--- GIVEN PASSAGE ---
----
# Spray foaming rim joists: Termite inspection gap?



## red92s (Nov 14, 2012)

Location: Atlanta, GA
Foundation Type: Crawl Space. Original brick (~1940's), Concrete block (recent additions).
Square footage: 1,800 square feet, single story.

Like many here, I am trying to put together a game plan for addressing crawl space moisture. It's a pretty dizzying list of things to consider and plan for when going at it DIY.

To date, we've undertaken a big project to improve drainage around the house and prevent bulk water from infiltrating. I'm now pretty confidant we are getting no water from outside into the crawlspace during heavy rains. Previously we would see quite a bit. Here in Atlanta we have already received more rain in 2013 than all of 2012.
----
--- PROVIDED DATA ---
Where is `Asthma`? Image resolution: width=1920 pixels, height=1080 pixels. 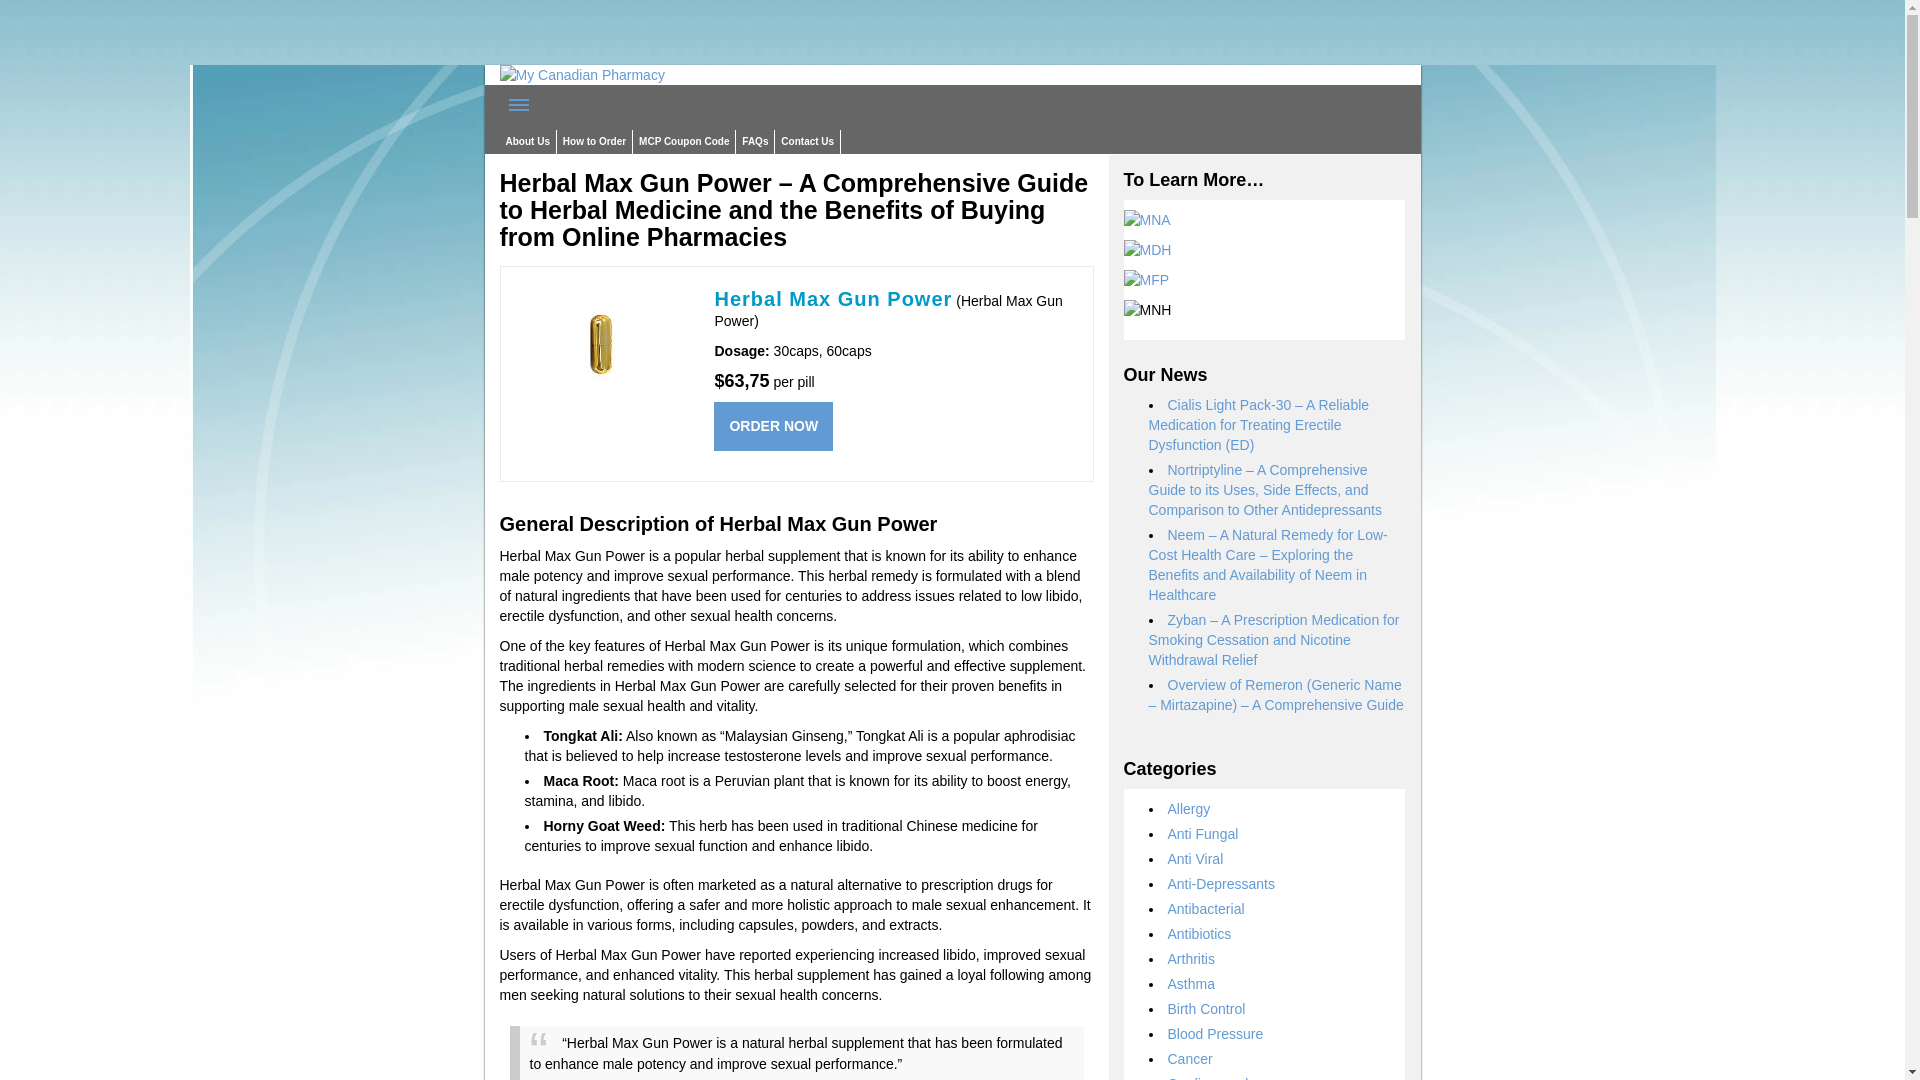
Asthma is located at coordinates (1191, 984).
----
Revise the crawl space post between "Like many here, I" and "going at it DIY.", inclusive, swapping "game plan" for "strategy". Rely solely on the crawl space post, not on the data.

Like many here, I am trying to put together a strategy for addressing crawl space moisture. It's a pretty dizzying list of things to consider and plan for when going at it DIY.